I went to Paris and I lived with a right-wing, white-French baroness who wouldn’t let me have Firas over to study or for cake on my birthday, and who told me that the North Africans would crawl in our windows if we didn’t turn the alarm on and shut the metal shutters.
I went to Paris and one night the bus Firas and I were on was held up by some French hooligans near the Palais des Congrès. I couldn’t go home because ‘Madame’ wouldn’t let me have Firas over under any circumstance, and I was afraid to take the bus or a cab at 3am by myself to the banlieu where I lived. Firas made the executive decision and hailed a cab. He took me to his family’s home, about 30km outside of Paris, we knocked on the door, woke his mom up—she had never met me, but she opened her doors in the middle of the night and told me that her place was my place—and since then I have never been treated as any less than family by his mom and sisters. They are Syrian refugees, too.
I went to Paris and I moved out of Madame’s house, and Firas and I lived briefly in a tiny apartment in the 10th. It turned out that the individual from whom I was subletting hadn’t told the owner of the apartment that I was there—hence I was living illegally and could have had my visa revoked. Once again, Firas and his family swooped in and saved me. I lived with them for over six months.
I went to Paris and I strolled the Seine with this Syrian refugee; we picnicked in the Champs de Mars, we taste-tested bagels and burgers all over town, we fed pigeons and explored the Ile-de-France. During my holidays, we traveled to the Netherlands, Germany, and Italy. We spent everyday together. He likes Adventure Time, and video games, and the blues, rock n roll, Gospel Trash and opera; he cooks and plays classical and acoustic guitar well. We’ve talked politics, history, philosophy, religion, literature, technology—serious stuff and silly stuff. He’s just like a US-boy, except he’s the person I fell in love with and he’s a Syrian refugee and his background is different—but it’s not wildly different like you might have been told.
I went to Paris and I learned a lot about the world.
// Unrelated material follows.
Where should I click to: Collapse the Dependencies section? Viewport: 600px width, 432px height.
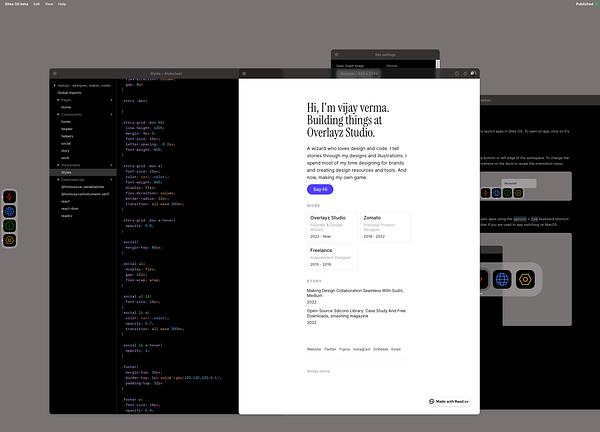pos(58,179)
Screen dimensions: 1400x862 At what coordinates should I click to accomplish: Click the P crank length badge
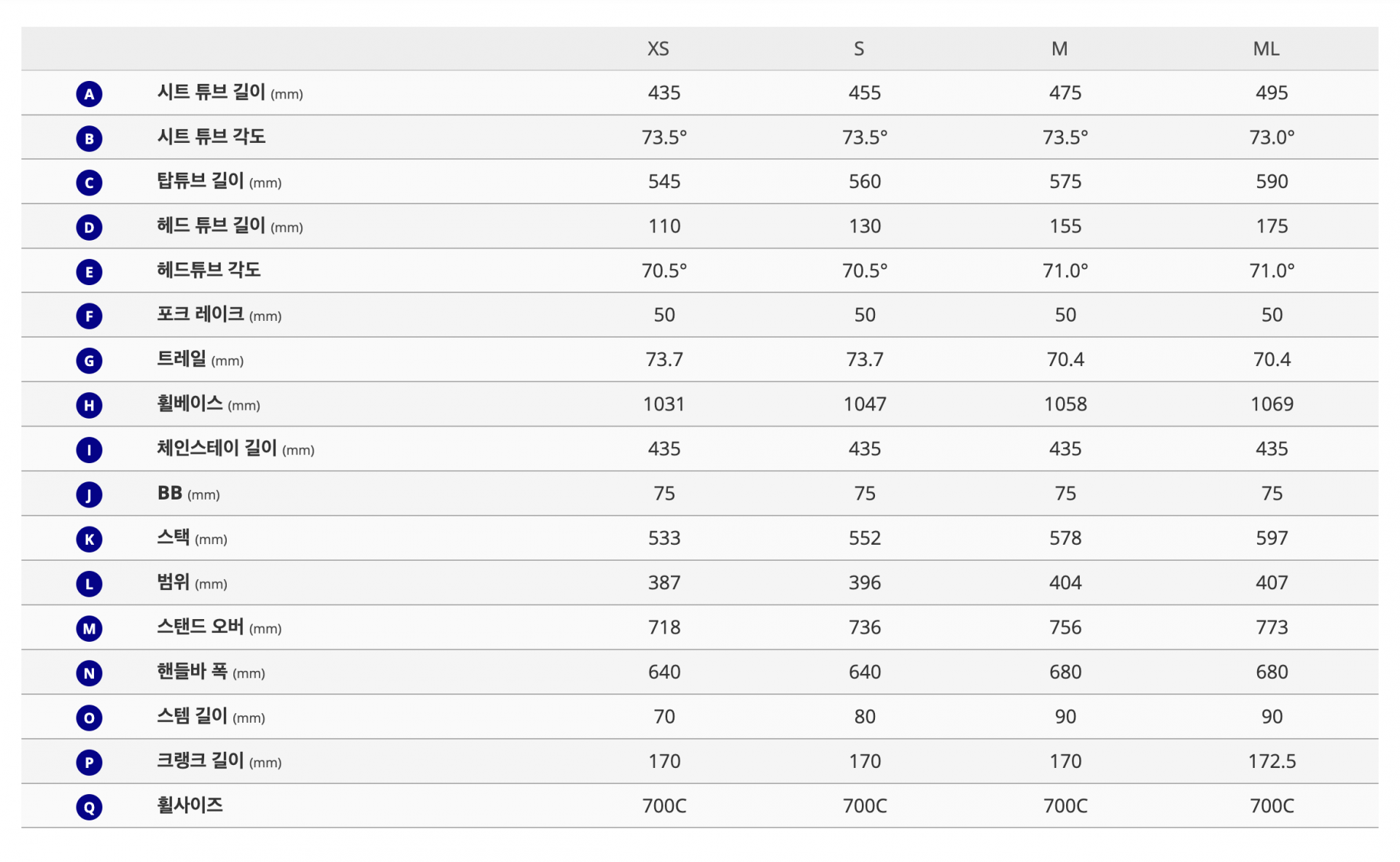coord(89,763)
I learned that Cambridge O-Levels, passed with distinction, don’t count as a high school education in France. I learned that if you’re a Syrian refugee trying to learn French at a French university, so you can get a job or an education, if there are too many Erasmus students, you are the least important priority. I learned that not all passports are created equal—that not everyone can just hop on a plane and visit another country as easily as Americans can. I learned that there are different ‘levels’ of refugee: one allows you to have travel documents that are valid for two years and allows you to naturalize pretty quickly; the other gives you travel documents that are valid for one year (effectively containing you in the Schengen area unless you time your trip just right, within the first 6 months of your renewal, so your passport is valid 6 months after the trip as required by law). I learned about delicious foods I’d never tried, like foul halibi and za’atar. I learned about a culture and a country that I had never considered. I learned how to love a person and accept love from that person.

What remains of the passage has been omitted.